Il faut encore remarquer qu'ils font durer vne mesure plus ou moins comme [p138] ils veulent : mais il est necessaire d'establir vn temps certain & determiné pour la mesure, si l'on veut sçauoir combien l'on peut faire de sons, c'est à dire combien l'on peut chanter de notes dans le temps d'vne mesure : & parce que les Astronomes ont diuisé chaque minute de temps en 60 parties, & que chaque 60 partie de minute, qu'ils nomment seconde, est esgale à vn battement ordinaire du poux, comme i'ay desia dit ailleurs, ie suppose maintenant qu'vne mesure dure vne seconde minute, & dis qu'il n'y a point de main si viste qui puisse toucher plus de 16 fois vne mesme chorde, ou plusieurs, ny voix qui puisse chanter plus de 16 notes ou doubles crochuës dans le temps d'vne seconde minute, & consequemment que ceux qui font 32 notes à la mesure employent 2 secondes dans la mesure, & que ceux qui en font 64 font la mesure de 4 secondes ou de 4 battemens de poux : ce que i'ay obserué dans l'experience des meilleurs ioüeurs de Viole & d'Epinette, & ce que chacun remarquera en faisant reflexion sur le ieu de ceux que l'on estime auoir la main tres-viste & tres-legere, quand ils vsent de toute la vistesse qui leur est possible.

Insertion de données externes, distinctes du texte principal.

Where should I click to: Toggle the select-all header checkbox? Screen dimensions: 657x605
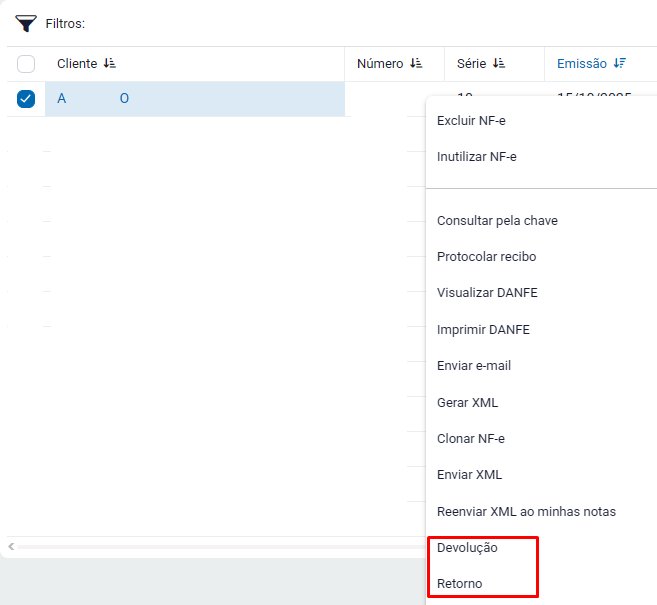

D'où il s'ensuit que nul ne peut toucher plus de 960 fois vne, ou plusieurs chordes dans l'espace d'vne minute d'heure, ou 17600 dans vne heure. Quant à la comparaison de la vistesse dont on vse sur la Viole, sur l'Epinette, ou sur les autres instrumens, il est tres-difficile d'en iuger autre chose, sinon que ceux qui en ioüent en perfection peuuent les toucher d'vne esgale vistesse. A quoy i'adiouste que la voix & la gorge ne peuuent aller si viste que les instrumens : ce que l'on sera contraint d'aduoüer apres auoir comparé vn excellent ioüeur d'Epinette ou de Viole, auec vn excellent Chantre.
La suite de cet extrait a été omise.